→ Goal
Reproduce the following entries verbatim, line for line.

[Word and element location data]
========================================================================
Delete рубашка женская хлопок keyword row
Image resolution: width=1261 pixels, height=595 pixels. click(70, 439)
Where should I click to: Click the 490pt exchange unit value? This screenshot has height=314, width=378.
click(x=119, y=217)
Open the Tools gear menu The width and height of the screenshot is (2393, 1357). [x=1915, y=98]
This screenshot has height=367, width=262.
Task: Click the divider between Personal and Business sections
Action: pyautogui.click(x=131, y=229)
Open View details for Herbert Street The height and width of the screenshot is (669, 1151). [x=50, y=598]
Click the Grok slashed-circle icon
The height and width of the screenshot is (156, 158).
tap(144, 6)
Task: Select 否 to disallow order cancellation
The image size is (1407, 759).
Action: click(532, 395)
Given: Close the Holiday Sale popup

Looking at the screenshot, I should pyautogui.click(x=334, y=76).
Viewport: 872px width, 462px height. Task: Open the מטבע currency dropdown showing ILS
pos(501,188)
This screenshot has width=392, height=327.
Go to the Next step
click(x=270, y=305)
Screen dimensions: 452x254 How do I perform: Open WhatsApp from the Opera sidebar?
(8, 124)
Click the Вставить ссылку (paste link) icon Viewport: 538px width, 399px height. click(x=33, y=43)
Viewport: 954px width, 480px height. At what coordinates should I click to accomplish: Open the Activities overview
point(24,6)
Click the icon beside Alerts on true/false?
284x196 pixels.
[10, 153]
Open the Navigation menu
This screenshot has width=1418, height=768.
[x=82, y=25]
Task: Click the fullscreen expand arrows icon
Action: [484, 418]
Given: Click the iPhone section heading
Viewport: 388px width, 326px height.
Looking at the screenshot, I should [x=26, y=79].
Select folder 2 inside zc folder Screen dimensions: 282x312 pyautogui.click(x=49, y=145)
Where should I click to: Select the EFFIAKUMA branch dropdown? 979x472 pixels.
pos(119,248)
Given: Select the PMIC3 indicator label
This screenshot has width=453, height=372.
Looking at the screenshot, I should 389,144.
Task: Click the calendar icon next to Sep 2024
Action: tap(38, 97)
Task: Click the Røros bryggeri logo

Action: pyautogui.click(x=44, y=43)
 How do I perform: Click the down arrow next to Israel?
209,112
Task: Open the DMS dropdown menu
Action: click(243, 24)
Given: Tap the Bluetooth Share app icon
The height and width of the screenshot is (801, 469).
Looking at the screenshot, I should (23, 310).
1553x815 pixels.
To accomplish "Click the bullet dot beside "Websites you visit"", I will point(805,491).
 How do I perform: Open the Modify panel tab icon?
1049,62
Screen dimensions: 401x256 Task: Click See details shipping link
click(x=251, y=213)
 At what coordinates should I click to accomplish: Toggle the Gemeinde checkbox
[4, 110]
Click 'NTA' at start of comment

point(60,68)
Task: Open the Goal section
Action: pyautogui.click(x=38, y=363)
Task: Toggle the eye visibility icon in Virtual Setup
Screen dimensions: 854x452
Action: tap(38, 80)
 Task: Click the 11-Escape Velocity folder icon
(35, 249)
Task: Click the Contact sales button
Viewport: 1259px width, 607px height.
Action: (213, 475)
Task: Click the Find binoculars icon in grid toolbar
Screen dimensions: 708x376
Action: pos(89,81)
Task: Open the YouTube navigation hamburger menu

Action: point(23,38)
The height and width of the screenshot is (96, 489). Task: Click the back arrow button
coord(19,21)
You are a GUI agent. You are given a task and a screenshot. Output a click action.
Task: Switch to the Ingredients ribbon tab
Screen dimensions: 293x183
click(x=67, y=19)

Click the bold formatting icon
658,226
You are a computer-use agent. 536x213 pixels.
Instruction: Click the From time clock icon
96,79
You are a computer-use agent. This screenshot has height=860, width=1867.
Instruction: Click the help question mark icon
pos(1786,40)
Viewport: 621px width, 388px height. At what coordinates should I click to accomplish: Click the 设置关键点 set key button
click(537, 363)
========================================================================
→ Exercise result
Delete рубашка женская хлопок keyword row
Image resolution: width=1261 pixels, height=595 pixels. click(70, 439)
Where should I click to: Click the 490pt exchange unit value? This screenshot has height=314, width=378.
click(x=119, y=217)
Open the Tools gear menu The width and height of the screenshot is (2393, 1357). [x=1915, y=98]
This screenshot has height=367, width=262.
Task: Click the divider between Personal and Business sections
Action: pyautogui.click(x=131, y=229)
Open View details for Herbert Street The height and width of the screenshot is (669, 1151). [x=50, y=598]
Click the Grok slashed-circle icon
The height and width of the screenshot is (156, 158).
tap(144, 6)
Task: Select 否 to disallow order cancellation
The image size is (1407, 759).
Action: click(532, 395)
Given: Close the Holiday Sale popup

Looking at the screenshot, I should pyautogui.click(x=334, y=76).
Viewport: 872px width, 462px height. Task: Open the מטבע currency dropdown showing ILS
pos(501,188)
This screenshot has width=392, height=327.
Go to the Next step
click(x=270, y=305)
Screen dimensions: 452x254 How do I perform: Open WhatsApp from the Opera sidebar?
(8, 124)
Click the Вставить ссылку (paste link) icon Viewport: 538px width, 399px height. click(x=33, y=43)
Viewport: 954px width, 480px height. At what coordinates should I click to accomplish: Open the Activities overview
point(24,6)
Click the icon beside Alerts on true/false?
284x196 pixels.
[10, 153]
Open the Navigation menu
This screenshot has width=1418, height=768.
[x=82, y=25]
Task: Click the fullscreen expand arrows icon
Action: [484, 418]
Given: Click the iPhone section heading
Viewport: 388px width, 326px height.
Looking at the screenshot, I should [x=26, y=79].
Select folder 2 inside zc folder Screen dimensions: 282x312 pyautogui.click(x=49, y=145)
Where should I click to: Select the EFFIAKUMA branch dropdown? 979x472 pixels.
pos(119,248)
Given: Select the PMIC3 indicator label
This screenshot has width=453, height=372.
Looking at the screenshot, I should 389,144.
Task: Click the calendar icon next to Sep 2024
Action: tap(38, 97)
Task: Click the Røros bryggeri logo

Action: pyautogui.click(x=44, y=43)
 How do I perform: Click the down arrow next to Israel?
209,112
Task: Open the DMS dropdown menu
Action: click(243, 24)
Given: Tap the Bluetooth Share app icon
The height and width of the screenshot is (801, 469).
Looking at the screenshot, I should (23, 310).
1553x815 pixels.
To accomplish "Click the bullet dot beside "Websites you visit"", I will point(805,491).
 How do I perform: Open the Modify panel tab icon?
1049,62
Screen dimensions: 401x256 Task: Click See details shipping link
click(x=251, y=213)
 At what coordinates should I click to accomplish: Toggle the Gemeinde checkbox
[4, 110]
Click 'NTA' at start of comment

point(60,68)
Task: Open the Goal section
Action: pyautogui.click(x=38, y=363)
Task: Toggle the eye visibility icon in Virtual Setup
Screen dimensions: 854x452
Action: tap(38, 80)
 Task: Click the 11-Escape Velocity folder icon
(35, 249)
Task: Click the Contact sales button
Viewport: 1259px width, 607px height.
Action: (213, 475)
Task: Click the Find binoculars icon in grid toolbar
Screen dimensions: 708x376
Action: pos(89,81)
Task: Open the YouTube navigation hamburger menu

Action: point(23,38)
The height and width of the screenshot is (96, 489). Task: Click the back arrow button
coord(19,21)
You are a GUI agent. You are given a task and a screenshot. Output a click action.
Task: Switch to the Ingredients ribbon tab
Screen dimensions: 293x183
click(x=67, y=19)

Click the bold formatting icon
658,226
You are a computer-use agent. 536x213 pixels.
Instruction: Click the From time clock icon
96,79
You are a computer-use agent. This screenshot has height=860, width=1867.
Instruction: Click the help question mark icon
pos(1786,40)
Viewport: 621px width, 388px height. At what coordinates should I click to accomplish: Click the 设置关键点 set key button
click(537, 363)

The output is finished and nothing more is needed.